Abstract
Background
Although the aging process and features of chronic obstructive pulmonary disease (COPD) have several similarities, the relationship between aging and COPD pathogenesis remains incompletely understood. The klotho gene was found to be related to premature aging and emphysematous changes in an animal model. We investigated whether klotho gene polymorphisms are related to COPD susceptibility and emphysema severity.
Methods
A total of 219 COPD subjects from the Korean Obstructive Lung Disease Cohort and 305 control subjects were genotyped for two single nucleotide polymorphisms (SNPs) of the klotho gene associated with coronary artery disease. Logistic regression was performed to determine the association of these SNPs with COPD susceptibility and linear regression was performed to investigate their association with emphysema severity in COPD subjects.

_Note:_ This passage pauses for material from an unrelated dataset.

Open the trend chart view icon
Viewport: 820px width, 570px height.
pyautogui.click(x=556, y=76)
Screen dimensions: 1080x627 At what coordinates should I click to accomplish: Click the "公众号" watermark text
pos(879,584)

The age-dependent increase in the prevalence of chronic obstructive pulmonary disease (COPD) has suggested a relationship between the aging process and COPD development1,2. Although this interrelationship remains incompletely understood, aging and COPD share several similarities, including cardiovascular mortality, obstructive pulmonary physiology, and enlargement of airspaces3. In addition, inflammation associated with aging and COPD have several similarities, including neutrophil accumulation, NF-κB activation, and increased expression of markers of oxidative stress4.

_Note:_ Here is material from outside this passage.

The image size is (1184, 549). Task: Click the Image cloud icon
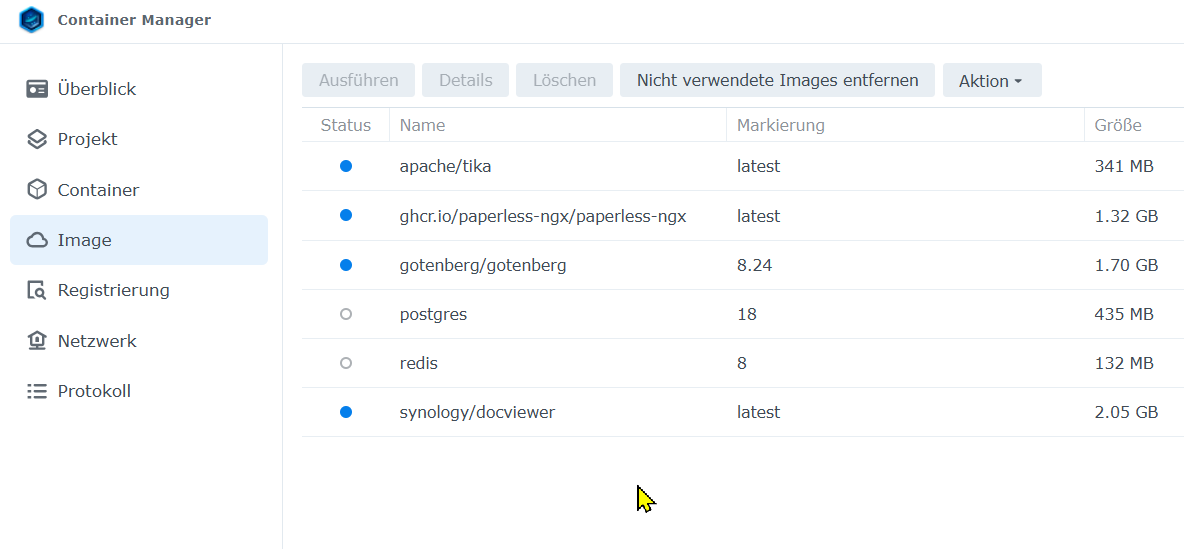point(37,240)
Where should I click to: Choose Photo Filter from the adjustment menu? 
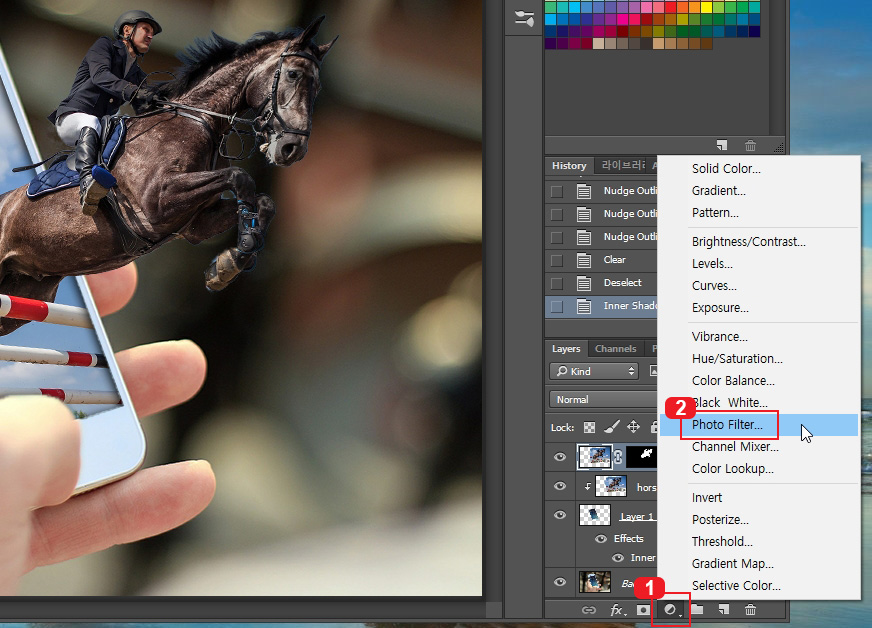point(730,424)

Furthermore, the expression of antiaging molecules, such as sirtuins (SIRT), histone deacetylase (HDAC), senescence marker protein-30 (SMP30), and klotho, are reduced in COPD4. Among these, the klotho gene was incidentally discovered during the development of a hypertensive transgenic murine model5. The klotho protein has several functions, including the regulation of several growth factor signaling pathways, including those associated with fibroblast growth factor-23, insulin/insulin-like growth factor and Wnt, its activity in multiple ion channels, and its suppression of oxidative stress6. Homozygous mutant klotho (KL-/-) mice are regarded as a good animal model of human aging, since these mice have a short life span and exhibit multiple disorders resembling human premature-aging syndrome. Moreover, they exhibit emphysematous changes, characterized by the enlargement of air spaces distal to the terminal bronchioles, accompanied by the destruction of normal architecture5,6.

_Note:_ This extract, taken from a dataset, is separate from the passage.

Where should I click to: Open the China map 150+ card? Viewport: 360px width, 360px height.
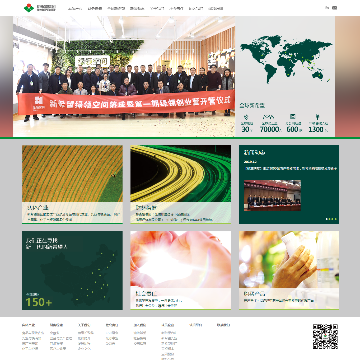pos(72,270)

To our knowledge, the association between klotho gene polymorphisms and COPD has not been determined. We therefore performed genotype analyses of 2 klotho gene SNPs, G-395A in the promoter region and C1818T in exon 4, in Korean COPD patients and control subjects.
Individuals with COPD were recruited, beginning in June 2005, from those in the "The Korean Obstructive Lung Disease cohort", a longitudinal prospective study of COPD in patients from the pulmonary clinics of 11 hospitals in Korea7. All COPD subjects included in this study had post-bronchodilator forced expiratory volume in one second [FEV1]/forced vital capacity [FVC] values of <0.7 and had more than 10 pack-years of smoking history. Complete CT scanning data, blood and other clinical information were obtained from all patients. All pulmonary function tests were performed as recommended by the American Thoracic Society/European Respiratory Society. Emphysema severity was measured quantitatively by determining the volume fraction of the lung below -950 Hounsfield units. Control subjects consisted of 305 smokers or ex-smokers with normal lung function registered in the Korean Genome Epidemiology Study (KoGES)8.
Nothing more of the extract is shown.